Source text:
I have another problem: I am trying try to use HDFS for Deep Storge for indexing and can't get it to work with Druid 0.6.0. Local storage works fine. I always get the following Exception during reduce:
java.lang.IllegalArgumentException: Wrong FS: file://foobar/dummydata_2_10_10/dummydata_2_10_10/20130102T000000.000+0100_20130103T000000.000+0100/2013-10-25T13_12_33.426+02_00/0, expected: file:///
at org.apache.hadoop.fs.FileSystem.checkPath(FileSystem.java:390)
at org.apache.hadoop.fs.RawLocalFileSystem.pathToFile(RawLocalFileSystem.java:55)
at org.apache.hadoop.fs.RawLocalFileSystem.mkdirs(RawLocalFileSystem.java:340)
at org.apache.hadoop.fs.ChecksumFileSystem.mkdirs(ChecksumFileSystem.java:492)

Problem:
According to the forum post, which version of Druid is the writer trying to use with HDFS for deep storage? The records have nothing to do with this.

Information given:
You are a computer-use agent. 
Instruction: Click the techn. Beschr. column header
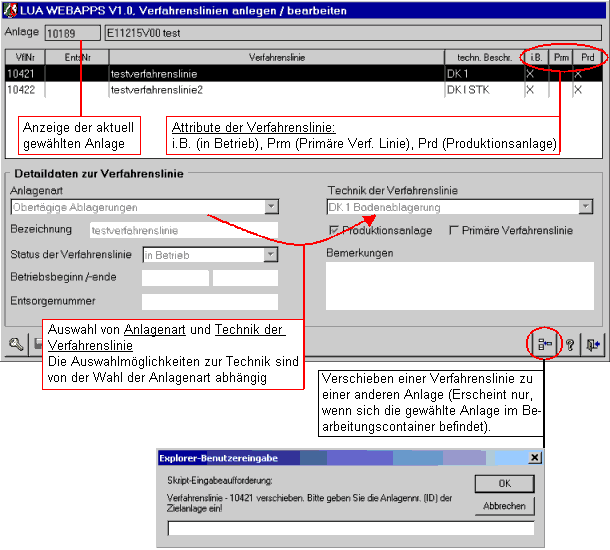click(483, 59)
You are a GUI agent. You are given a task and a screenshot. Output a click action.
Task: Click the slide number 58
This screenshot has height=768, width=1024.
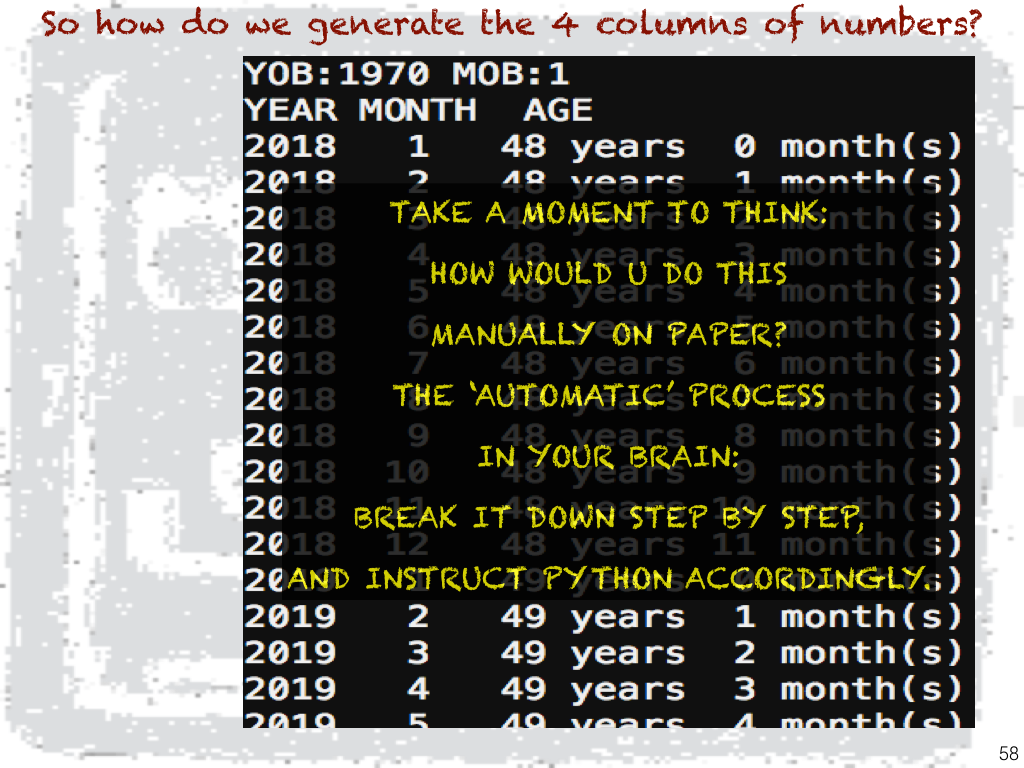(1007, 753)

Solution for this exercise:
Druid 0.6.0